Saved data entries:
*** Block opens ***

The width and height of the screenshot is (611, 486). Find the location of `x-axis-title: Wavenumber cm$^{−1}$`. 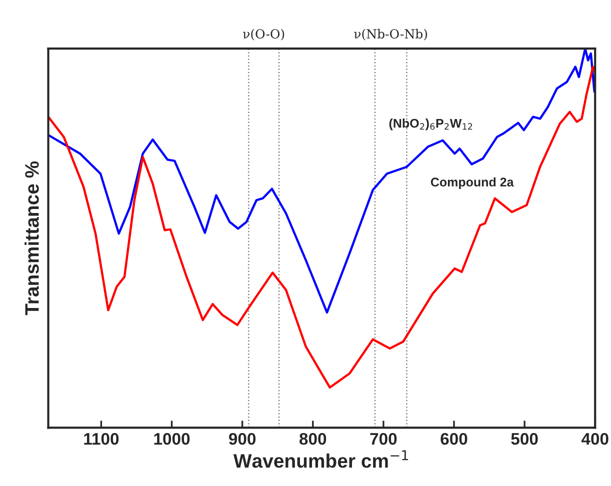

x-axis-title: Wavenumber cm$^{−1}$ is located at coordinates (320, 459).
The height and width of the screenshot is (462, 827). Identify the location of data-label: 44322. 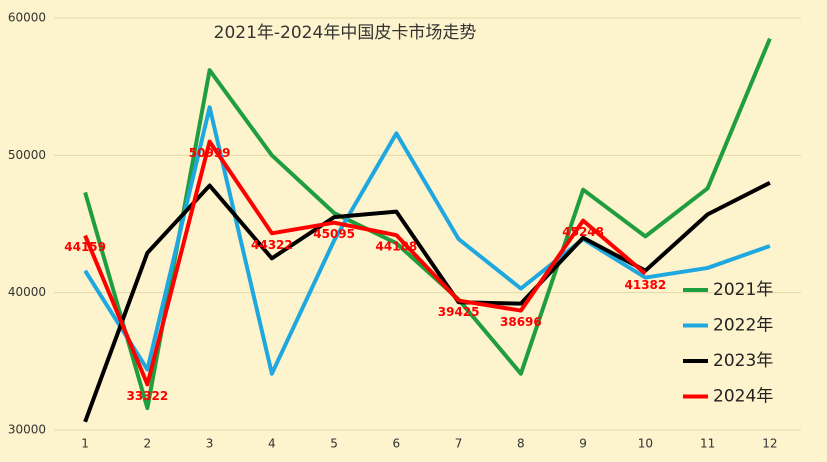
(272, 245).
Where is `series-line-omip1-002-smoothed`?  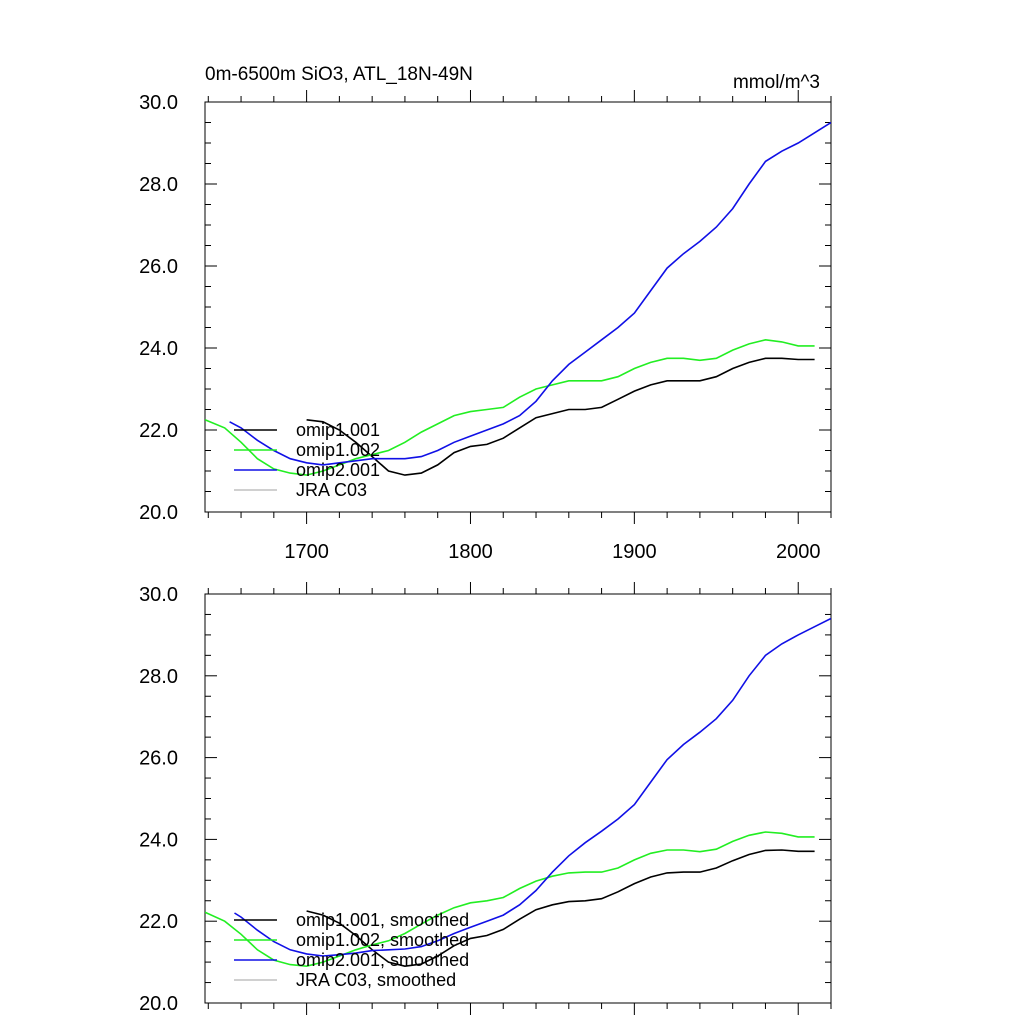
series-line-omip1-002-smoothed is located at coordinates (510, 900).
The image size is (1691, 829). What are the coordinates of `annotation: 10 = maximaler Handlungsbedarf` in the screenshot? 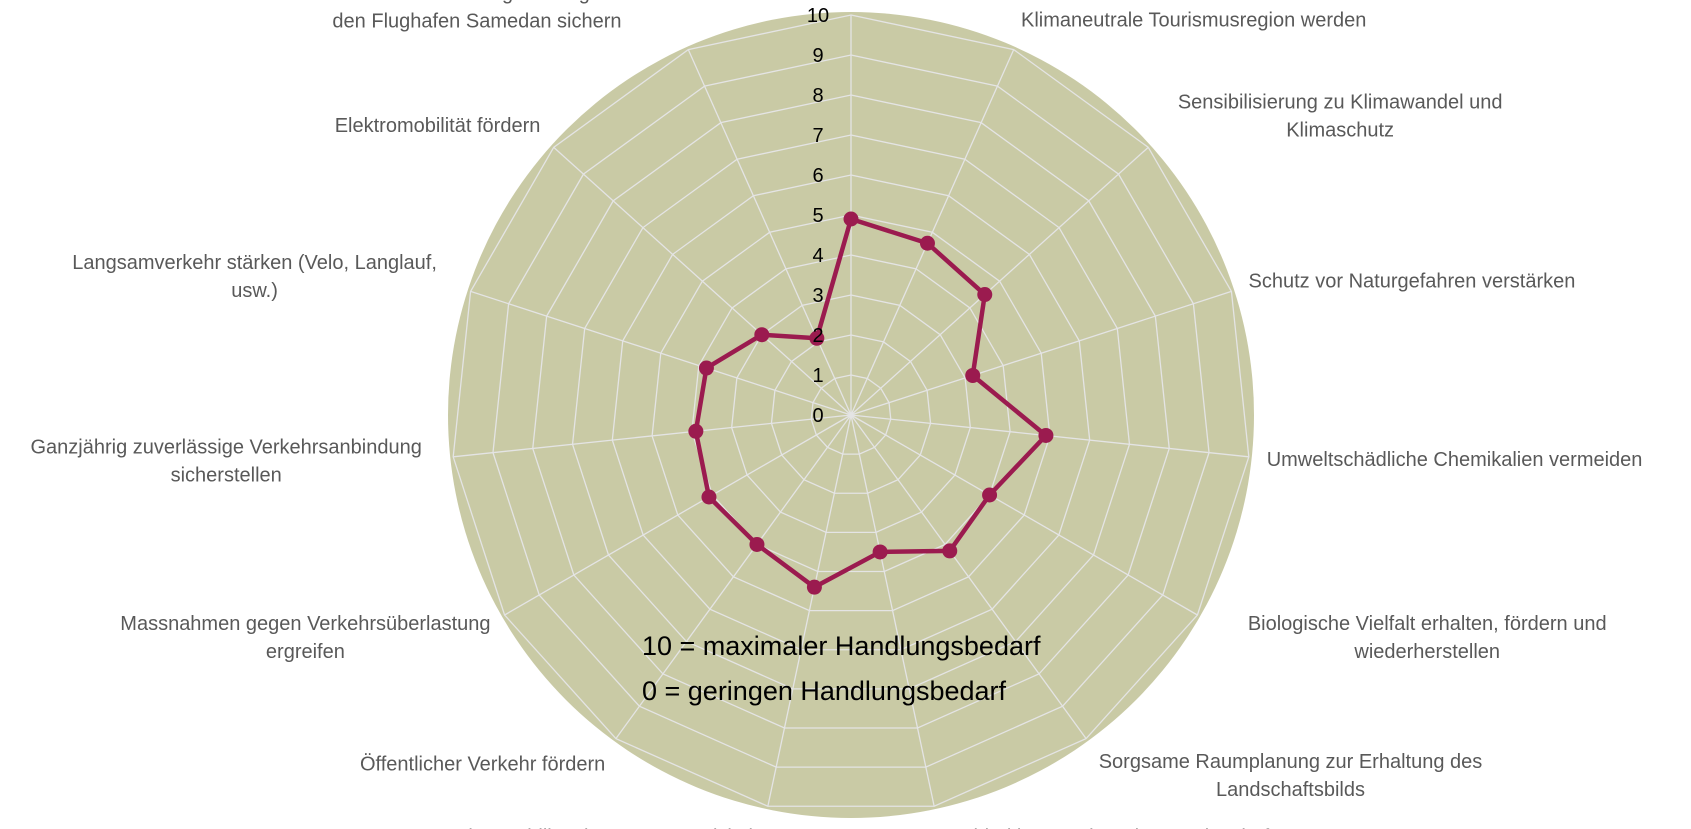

*** Block closes ***

§ EXERCISE: Copy the data above line for line, leaving out the pictures.

§ REPLY TO THE EXERCISE:
The width and height of the screenshot is (611, 486). Find the location of `x-axis-title: Wavenumber cm$^{−1}$`. 

x-axis-title: Wavenumber cm$^{−1}$ is located at coordinates (320, 459).
The height and width of the screenshot is (462, 827). Identify the location of data-label: 44322. 
(272, 245).
Where is `series-line-omip1-002-smoothed`?  
series-line-omip1-002-smoothed is located at coordinates (510, 900).
The image size is (1691, 829). What are the coordinates of `annotation: 10 = maximaler Handlungsbedarf` in the screenshot? 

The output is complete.